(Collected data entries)
========

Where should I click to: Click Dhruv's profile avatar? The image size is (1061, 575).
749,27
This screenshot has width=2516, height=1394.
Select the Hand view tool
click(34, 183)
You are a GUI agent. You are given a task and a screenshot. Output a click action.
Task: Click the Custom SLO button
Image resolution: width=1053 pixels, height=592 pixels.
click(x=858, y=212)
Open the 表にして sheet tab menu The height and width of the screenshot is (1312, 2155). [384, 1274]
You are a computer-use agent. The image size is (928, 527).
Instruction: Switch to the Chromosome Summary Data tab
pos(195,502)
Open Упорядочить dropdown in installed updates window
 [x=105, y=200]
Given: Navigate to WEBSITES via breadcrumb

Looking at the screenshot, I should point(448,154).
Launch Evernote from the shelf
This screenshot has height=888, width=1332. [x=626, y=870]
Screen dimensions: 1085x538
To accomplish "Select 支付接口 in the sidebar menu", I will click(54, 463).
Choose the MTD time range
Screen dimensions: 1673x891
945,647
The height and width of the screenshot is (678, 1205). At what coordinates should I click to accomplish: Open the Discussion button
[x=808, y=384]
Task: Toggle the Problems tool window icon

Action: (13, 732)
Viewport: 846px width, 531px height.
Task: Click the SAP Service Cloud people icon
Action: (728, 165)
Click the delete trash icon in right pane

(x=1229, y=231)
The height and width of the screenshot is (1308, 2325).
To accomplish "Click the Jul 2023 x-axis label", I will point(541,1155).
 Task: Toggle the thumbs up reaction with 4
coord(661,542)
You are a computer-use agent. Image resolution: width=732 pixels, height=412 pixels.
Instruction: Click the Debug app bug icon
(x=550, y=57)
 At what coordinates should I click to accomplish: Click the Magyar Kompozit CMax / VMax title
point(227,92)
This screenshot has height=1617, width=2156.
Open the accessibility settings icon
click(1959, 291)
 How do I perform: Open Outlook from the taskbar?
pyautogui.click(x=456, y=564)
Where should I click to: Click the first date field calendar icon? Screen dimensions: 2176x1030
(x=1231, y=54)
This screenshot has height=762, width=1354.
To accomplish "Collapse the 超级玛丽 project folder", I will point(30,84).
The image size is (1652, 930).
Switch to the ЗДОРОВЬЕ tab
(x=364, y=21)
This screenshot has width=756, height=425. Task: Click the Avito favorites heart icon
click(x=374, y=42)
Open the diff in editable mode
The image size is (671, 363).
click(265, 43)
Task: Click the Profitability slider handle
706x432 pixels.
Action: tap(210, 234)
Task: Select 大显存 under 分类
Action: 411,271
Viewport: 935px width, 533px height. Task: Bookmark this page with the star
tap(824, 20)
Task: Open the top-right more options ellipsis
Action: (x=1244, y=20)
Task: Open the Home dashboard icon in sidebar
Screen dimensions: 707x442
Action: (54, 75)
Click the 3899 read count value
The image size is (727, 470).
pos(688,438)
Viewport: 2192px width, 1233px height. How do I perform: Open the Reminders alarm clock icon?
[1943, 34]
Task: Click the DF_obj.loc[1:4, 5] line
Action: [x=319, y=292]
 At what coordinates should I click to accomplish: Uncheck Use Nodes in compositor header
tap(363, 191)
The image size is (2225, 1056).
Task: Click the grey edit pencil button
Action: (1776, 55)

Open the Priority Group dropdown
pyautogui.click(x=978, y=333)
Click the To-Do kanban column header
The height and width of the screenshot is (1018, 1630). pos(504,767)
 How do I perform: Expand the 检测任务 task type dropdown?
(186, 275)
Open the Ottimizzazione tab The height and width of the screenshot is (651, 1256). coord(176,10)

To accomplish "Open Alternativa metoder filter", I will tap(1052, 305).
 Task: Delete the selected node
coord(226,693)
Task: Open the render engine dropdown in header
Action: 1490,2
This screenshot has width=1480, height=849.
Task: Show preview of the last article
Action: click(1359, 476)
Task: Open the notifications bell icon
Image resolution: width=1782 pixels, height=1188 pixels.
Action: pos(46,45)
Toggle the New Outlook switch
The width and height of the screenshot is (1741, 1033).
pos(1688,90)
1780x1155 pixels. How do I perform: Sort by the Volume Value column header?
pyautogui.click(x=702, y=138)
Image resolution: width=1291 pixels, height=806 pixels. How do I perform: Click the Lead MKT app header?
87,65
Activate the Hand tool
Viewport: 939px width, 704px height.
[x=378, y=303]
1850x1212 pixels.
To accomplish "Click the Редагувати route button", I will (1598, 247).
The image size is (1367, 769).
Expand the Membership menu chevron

========

* [What needs to be done]
For the string "computer", show each line of the entries above where it occurs.

* [Solution to this exercise]
You are a computer-use agent. The image size is (928, 527).
You are a computer-use agent. Image resolution: width=732 pixels, height=412 pixels.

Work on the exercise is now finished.